Building a mechanistic mathematical model of hepatitis C virus entry
Fig 5
Building a mechanistic model of HCV entry.
A. Following attachment HCV particles must engage and accumulate CD81 to proceed to entry. B. To model this process we must consider a HCV particle that has an unknown (Ne) number of E2 molecules. C. We modelled E2 receptor engagement to occur via two routes: 1. prior engagement of SR-B1 enhances E2 interaction with CD81 2. acquisition of CD81 via intrinsic binding, with no prior involvement of other receptors. The molecular models are drawn to scale and are based on published crystal structures (E2 PDB:6MEJ;CD81 PDB:5TCX; SR-B1 homology model based on PDB:4F7B [56,63,64]) D. A parameterised mathematical framework of receptor engagement. Each box represents the receptor engagement state of cell-attached viruses (M), where the values in parentheses denote receptor number. For example, M(0,0) represents viruses that have attached but have not yet engaged either receptor, M(1,0) represents viruses that have acquired one molecule of CD81 and M(0,1) are viruses with one molecule of SR-B1. The steps in this process have been parameterised to include the availability of receptor (determined by experimental data) and the rate of engagement (estimated by modelling). They have also been scaled relative to the number of available E2 molecules (Ne). For clarity, parameterised steps are also shown in C. E. A matrix model of HCV receptor accumulation.
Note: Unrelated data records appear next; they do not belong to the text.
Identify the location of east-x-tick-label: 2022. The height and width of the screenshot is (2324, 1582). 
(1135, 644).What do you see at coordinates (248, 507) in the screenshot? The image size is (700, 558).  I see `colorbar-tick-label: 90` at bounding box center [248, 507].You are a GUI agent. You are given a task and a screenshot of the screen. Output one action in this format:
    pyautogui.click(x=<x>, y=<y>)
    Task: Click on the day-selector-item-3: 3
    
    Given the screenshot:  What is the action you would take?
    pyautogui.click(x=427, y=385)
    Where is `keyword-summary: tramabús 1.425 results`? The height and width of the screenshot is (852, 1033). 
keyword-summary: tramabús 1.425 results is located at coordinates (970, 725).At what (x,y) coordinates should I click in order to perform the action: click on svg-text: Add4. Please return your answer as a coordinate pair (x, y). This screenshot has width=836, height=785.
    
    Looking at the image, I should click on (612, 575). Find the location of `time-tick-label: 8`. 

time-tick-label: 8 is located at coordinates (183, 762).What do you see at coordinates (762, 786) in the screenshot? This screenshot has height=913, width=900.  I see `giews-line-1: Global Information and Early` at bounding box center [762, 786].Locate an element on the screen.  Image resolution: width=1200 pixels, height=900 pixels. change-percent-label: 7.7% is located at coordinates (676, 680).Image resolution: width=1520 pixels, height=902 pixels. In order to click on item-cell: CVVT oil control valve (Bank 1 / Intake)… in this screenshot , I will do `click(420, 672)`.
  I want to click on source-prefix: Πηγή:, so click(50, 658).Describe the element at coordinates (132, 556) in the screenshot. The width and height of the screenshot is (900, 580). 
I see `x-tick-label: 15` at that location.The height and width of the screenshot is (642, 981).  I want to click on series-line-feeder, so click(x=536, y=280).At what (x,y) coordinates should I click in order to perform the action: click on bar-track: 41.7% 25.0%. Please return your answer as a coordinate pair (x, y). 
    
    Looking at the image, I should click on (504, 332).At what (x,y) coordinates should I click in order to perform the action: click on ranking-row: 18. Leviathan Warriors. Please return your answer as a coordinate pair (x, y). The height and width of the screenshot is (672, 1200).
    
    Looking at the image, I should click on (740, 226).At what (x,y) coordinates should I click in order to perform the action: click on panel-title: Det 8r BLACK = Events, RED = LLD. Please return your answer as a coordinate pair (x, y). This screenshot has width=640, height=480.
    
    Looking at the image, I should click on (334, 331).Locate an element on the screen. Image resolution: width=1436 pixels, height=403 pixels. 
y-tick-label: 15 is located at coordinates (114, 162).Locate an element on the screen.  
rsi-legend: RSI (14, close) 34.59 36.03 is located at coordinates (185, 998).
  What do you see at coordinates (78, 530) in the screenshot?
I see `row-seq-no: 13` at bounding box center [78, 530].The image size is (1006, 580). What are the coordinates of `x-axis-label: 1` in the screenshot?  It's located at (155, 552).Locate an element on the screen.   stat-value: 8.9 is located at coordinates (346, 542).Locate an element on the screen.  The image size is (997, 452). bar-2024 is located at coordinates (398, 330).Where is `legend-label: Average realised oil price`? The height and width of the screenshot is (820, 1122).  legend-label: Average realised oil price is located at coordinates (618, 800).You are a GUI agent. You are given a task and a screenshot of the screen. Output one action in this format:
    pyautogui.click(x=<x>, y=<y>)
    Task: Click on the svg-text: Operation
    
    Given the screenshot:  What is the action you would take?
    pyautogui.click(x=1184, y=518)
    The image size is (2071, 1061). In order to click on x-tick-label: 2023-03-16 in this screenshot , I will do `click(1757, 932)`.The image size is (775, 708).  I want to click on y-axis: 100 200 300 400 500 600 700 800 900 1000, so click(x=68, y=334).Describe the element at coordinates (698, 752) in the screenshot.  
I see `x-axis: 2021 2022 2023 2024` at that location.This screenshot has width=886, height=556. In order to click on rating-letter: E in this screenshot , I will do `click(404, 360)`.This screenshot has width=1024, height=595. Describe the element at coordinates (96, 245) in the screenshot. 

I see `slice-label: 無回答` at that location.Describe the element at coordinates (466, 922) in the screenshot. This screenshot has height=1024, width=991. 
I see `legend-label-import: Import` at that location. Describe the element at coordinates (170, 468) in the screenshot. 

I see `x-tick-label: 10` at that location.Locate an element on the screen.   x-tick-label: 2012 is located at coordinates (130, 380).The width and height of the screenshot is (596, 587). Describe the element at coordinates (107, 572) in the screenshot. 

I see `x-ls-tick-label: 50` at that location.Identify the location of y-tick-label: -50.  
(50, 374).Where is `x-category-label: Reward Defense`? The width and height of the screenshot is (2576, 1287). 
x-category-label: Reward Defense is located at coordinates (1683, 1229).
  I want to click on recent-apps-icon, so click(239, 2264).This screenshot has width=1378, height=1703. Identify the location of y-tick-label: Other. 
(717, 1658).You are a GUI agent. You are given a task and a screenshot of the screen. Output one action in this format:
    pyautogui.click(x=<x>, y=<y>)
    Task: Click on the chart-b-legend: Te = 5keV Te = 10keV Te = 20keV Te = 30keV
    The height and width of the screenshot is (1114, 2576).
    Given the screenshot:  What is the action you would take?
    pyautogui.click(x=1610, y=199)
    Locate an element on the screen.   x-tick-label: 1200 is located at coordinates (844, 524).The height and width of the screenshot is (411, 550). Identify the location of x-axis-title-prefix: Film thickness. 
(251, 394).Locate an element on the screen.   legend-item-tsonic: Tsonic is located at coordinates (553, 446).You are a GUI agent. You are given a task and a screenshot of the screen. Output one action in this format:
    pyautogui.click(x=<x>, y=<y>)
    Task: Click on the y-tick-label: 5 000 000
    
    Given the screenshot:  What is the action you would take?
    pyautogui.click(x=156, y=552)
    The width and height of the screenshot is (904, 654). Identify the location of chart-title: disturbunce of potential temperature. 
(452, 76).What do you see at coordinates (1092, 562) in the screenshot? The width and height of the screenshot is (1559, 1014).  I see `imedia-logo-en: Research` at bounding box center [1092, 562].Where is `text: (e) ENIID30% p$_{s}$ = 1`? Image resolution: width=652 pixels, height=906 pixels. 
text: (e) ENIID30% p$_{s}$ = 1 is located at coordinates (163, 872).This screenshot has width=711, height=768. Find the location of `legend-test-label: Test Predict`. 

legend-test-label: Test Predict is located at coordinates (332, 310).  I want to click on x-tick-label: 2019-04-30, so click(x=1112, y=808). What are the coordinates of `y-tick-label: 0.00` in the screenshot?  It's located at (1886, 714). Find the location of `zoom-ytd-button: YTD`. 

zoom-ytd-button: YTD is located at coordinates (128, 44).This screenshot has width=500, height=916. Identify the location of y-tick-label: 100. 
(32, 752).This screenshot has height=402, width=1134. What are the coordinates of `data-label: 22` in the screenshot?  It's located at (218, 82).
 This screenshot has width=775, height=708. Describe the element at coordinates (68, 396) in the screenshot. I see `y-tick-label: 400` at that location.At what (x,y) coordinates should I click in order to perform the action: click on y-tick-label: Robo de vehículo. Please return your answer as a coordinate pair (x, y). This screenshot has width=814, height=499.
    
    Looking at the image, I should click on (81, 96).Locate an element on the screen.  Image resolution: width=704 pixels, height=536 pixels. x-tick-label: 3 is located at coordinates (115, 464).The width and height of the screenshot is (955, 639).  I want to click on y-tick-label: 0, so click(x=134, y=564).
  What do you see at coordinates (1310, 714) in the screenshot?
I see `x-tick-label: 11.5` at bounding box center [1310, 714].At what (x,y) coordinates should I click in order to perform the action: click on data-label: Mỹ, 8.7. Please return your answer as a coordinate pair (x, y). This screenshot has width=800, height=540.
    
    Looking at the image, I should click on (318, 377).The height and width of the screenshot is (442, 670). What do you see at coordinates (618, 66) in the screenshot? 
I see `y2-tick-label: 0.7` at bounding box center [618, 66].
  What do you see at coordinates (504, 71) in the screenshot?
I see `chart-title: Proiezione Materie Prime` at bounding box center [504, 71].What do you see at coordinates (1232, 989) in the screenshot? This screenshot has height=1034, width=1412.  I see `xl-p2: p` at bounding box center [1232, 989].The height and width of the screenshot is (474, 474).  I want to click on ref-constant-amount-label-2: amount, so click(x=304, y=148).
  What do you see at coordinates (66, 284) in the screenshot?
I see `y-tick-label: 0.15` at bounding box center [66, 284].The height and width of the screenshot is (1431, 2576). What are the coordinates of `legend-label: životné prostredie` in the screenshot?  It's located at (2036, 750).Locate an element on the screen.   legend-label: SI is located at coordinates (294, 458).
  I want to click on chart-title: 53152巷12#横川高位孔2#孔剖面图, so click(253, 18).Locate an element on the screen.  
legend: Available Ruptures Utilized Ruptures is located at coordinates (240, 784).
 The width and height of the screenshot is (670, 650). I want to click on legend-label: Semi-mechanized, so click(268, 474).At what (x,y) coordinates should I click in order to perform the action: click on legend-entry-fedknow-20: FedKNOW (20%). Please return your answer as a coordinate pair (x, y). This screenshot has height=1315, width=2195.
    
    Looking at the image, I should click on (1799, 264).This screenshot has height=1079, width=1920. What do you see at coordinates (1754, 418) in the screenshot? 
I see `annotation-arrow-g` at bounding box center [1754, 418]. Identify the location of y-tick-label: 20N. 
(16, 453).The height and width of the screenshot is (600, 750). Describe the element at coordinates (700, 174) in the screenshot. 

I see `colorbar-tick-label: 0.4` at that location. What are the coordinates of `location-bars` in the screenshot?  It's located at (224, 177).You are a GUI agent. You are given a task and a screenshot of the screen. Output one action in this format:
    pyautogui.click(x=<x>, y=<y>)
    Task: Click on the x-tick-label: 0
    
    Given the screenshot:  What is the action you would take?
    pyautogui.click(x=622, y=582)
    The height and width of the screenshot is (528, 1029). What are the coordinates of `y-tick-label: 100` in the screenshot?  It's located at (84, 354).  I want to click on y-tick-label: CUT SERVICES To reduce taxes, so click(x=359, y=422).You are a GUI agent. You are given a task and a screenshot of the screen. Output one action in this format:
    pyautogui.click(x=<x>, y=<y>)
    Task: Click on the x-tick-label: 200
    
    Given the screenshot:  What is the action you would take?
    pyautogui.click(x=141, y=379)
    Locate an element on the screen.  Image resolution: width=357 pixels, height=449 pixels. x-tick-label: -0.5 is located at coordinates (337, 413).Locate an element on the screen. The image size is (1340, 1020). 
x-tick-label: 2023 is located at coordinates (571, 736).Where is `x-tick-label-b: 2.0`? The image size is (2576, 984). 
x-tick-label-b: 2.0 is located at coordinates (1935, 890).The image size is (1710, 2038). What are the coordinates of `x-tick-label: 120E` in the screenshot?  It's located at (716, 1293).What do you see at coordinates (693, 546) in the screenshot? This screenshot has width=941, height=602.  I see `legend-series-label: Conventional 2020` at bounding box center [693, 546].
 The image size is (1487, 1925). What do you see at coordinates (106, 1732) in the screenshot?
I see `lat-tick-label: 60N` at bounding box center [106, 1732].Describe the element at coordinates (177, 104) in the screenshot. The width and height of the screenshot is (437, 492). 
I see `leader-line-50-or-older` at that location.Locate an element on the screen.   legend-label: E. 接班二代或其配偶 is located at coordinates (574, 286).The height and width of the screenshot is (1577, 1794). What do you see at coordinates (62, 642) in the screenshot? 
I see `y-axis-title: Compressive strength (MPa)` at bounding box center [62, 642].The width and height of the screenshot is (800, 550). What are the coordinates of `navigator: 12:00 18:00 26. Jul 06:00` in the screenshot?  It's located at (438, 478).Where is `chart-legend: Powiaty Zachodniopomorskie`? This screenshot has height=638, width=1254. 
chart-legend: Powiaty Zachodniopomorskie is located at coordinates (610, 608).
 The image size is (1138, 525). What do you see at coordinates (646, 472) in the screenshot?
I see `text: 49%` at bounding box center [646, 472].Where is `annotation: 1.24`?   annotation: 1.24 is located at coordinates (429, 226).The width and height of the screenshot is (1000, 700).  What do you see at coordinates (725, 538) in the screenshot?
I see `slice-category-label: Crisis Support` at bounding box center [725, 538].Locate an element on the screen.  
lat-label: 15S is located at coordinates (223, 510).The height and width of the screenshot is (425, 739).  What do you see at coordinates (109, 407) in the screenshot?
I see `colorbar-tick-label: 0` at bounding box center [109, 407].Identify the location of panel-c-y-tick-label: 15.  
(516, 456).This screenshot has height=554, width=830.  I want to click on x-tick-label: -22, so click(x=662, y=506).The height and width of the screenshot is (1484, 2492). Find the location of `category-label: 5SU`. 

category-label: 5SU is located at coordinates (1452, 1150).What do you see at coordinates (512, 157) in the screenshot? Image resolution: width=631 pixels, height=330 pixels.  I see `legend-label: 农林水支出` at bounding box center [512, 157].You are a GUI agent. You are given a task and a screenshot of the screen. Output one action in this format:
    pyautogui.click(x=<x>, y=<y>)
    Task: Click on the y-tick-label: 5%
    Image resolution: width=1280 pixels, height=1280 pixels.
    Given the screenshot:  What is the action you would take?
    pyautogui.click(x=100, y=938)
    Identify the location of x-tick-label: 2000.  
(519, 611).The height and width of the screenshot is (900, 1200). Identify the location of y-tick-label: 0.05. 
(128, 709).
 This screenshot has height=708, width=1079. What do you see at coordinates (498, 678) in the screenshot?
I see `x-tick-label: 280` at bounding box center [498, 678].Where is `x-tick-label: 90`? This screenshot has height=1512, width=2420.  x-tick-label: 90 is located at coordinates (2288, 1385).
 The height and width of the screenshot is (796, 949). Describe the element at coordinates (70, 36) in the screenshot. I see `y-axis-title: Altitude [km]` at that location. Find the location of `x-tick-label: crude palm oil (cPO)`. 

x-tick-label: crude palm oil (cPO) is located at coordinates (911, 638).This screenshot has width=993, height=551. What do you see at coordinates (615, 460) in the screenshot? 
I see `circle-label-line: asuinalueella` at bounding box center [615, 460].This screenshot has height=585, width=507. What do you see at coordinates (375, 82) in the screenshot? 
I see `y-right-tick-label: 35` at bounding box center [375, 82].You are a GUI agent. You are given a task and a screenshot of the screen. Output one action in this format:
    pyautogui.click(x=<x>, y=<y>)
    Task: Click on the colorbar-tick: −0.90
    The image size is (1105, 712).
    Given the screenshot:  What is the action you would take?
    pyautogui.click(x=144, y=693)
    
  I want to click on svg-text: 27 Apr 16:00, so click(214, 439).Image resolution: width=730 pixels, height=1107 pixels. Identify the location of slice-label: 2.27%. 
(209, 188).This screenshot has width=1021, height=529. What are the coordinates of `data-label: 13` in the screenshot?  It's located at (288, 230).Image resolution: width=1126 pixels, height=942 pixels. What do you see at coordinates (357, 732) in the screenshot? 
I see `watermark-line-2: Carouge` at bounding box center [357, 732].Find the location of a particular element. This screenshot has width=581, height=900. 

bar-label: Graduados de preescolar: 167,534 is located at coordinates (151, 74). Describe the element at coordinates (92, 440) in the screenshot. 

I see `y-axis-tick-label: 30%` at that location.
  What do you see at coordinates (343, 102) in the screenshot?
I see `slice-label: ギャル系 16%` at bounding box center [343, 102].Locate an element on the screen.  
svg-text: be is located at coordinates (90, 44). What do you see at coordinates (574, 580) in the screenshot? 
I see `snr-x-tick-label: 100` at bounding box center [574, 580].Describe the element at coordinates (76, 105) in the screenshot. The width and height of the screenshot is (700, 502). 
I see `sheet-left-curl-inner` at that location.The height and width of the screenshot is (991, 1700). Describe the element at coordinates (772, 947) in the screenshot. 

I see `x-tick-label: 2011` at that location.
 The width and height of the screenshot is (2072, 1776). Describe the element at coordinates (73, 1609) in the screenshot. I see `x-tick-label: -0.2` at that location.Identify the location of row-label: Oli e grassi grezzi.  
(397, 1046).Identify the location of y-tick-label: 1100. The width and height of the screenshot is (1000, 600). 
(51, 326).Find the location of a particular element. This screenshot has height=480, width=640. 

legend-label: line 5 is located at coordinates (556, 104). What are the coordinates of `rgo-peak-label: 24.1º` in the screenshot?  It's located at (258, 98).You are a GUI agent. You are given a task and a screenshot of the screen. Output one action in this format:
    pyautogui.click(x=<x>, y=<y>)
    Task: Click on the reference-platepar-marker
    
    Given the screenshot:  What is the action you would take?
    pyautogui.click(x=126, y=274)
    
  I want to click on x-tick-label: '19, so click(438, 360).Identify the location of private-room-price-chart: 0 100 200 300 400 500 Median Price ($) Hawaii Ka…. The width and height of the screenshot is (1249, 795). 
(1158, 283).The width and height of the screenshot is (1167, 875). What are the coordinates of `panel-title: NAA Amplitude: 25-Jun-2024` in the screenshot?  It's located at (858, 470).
To achieve productive infection (I) virus particles must move laterally, acquiring CD81, this is achieved via the routes defined in D. The dimensions of this matrix represent the stoichiometry of receptor engagement (i.e. how many molecules of CD81 are required for entry), we investigated this through the modelling process. There are two additional parameters in the model, e integrates all downstream events in the virus life cycle leading to productive infection, whereas d is the rate of spontaneous virus inactivation, or ‘death’.